During the summer months, female bats need warmer conditions in order to raise their young, however, when it’s too hot they’ll move into damper tree cavities to avoid the risk of dehydration. Whereas in the winter months, bats will move deeper into tree cavities to allow them to hibernate.
Different UK bat species have different preferences when it comes to roosting. Pipistrelle bats, for example, prefer roosting in dwellings, as well as behind loose bark and in small cavities. Brown long-eared bats like to roost in both dwellings and trees. However, if they decide to use a tree for roosting, it’ll usually be in a deciduous woodland and close to the ground with plenty of surrounding vegetation. Noctule bats, on the other hand, can be rather partial to cavities and woodpecker holes. Barbastelle bats highly prefer ancient deciduous woodlands, pursuing trees with plenty of loose bark and split limbs. Bechstein’s bats tend to roost within old woodpecker holes found in Oak and Ash trees. And finally, the Natter’s bat. The Natter’s bat is content in both deciduous and coniferous woodlands, including hedge lines and tree lines. As well as being an ideal place for bats to roost, they also use trees as a navigational aid as well as foraging for food such as insects.
Bats and the law:
Under the Wildlife and Countryside Act 1981, it is illegal to disturb roosting bats or to damage or destroy their roosts. Bats are also protected under the Conservation of Habitats & Species Regulations 2017.

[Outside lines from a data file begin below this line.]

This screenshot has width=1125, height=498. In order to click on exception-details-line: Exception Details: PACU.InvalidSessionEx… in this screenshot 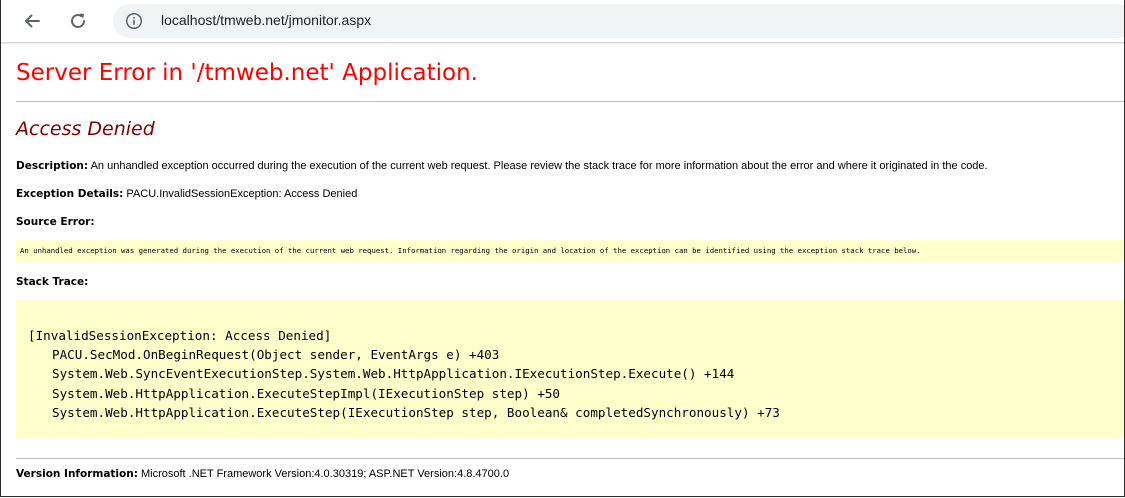, I will do `click(186, 194)`.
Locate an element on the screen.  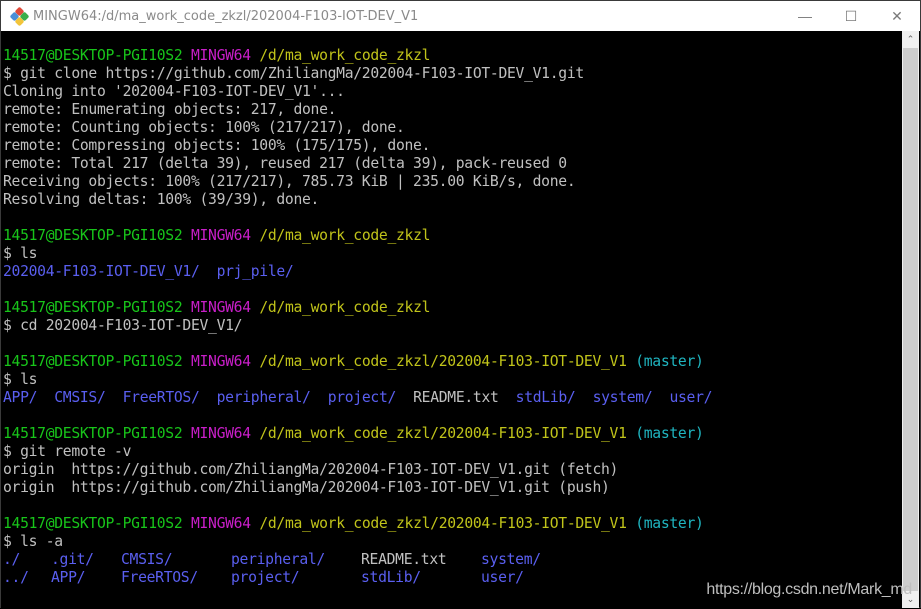
dir-entry: 202004-F103-IOT-DEV_V1/ is located at coordinates (102, 272).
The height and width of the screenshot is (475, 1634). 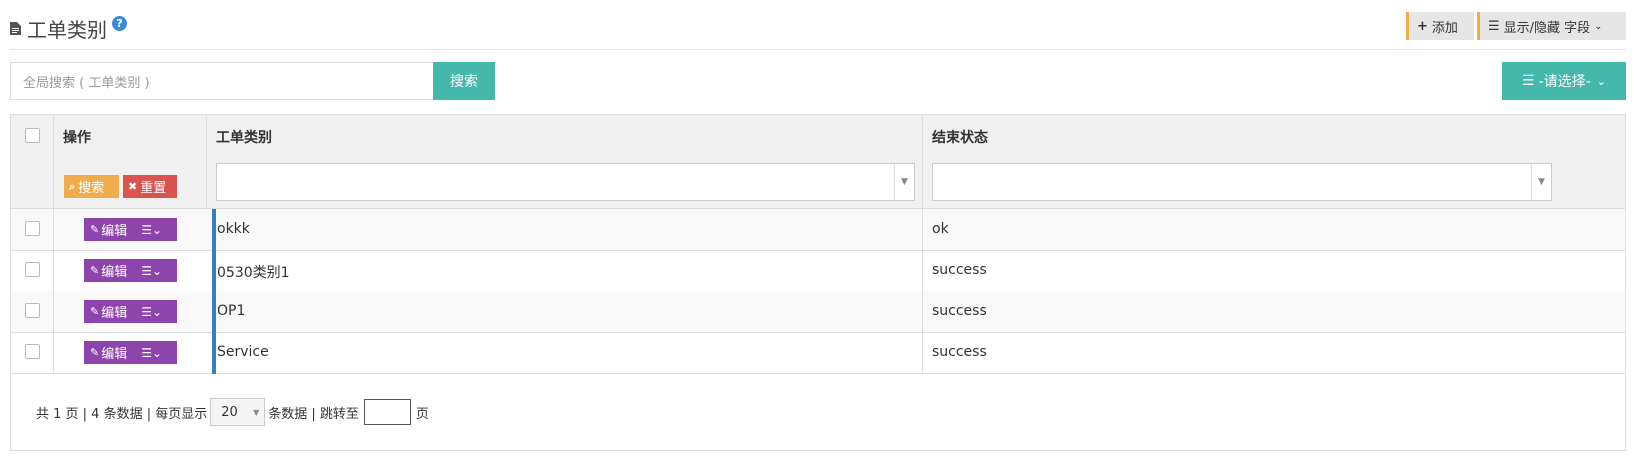 I want to click on toggle-columns-button: ☰ 显示/隐藏 字段 ⌄, so click(x=1552, y=26).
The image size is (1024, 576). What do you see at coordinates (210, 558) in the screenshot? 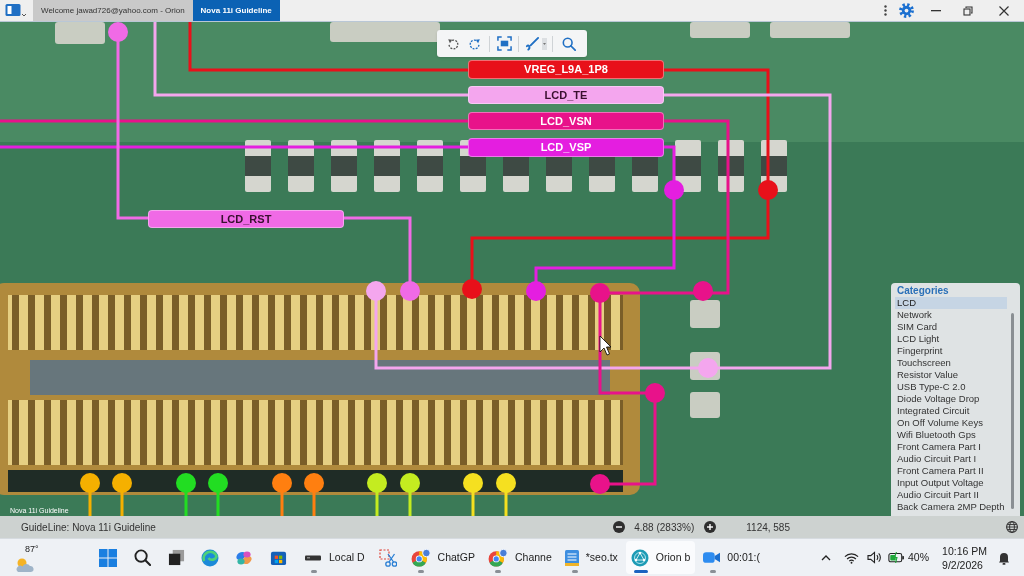
I see `swirl-circle-icon` at bounding box center [210, 558].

When carrying out tree works, it is deemed highly essential to assess for potential bats prior to tree works commencing. When assessing for bats, characteristics of roosts need to be taken into account. If the tree has the characteristics for bats to roost, then the tree has ‘bat potential’. If the tree has ‘low bat potential’, then tree works may proceed with caution without an ecologist being present. However, if it is deemed that the tree has ‘high bat potential’, it doesn’t mean that the presence of bats will prevent the tree works from going ahead, but an ecologist will need to be involved to carry out a bat survey and to assist with EPS license applications if it is deemed necessary.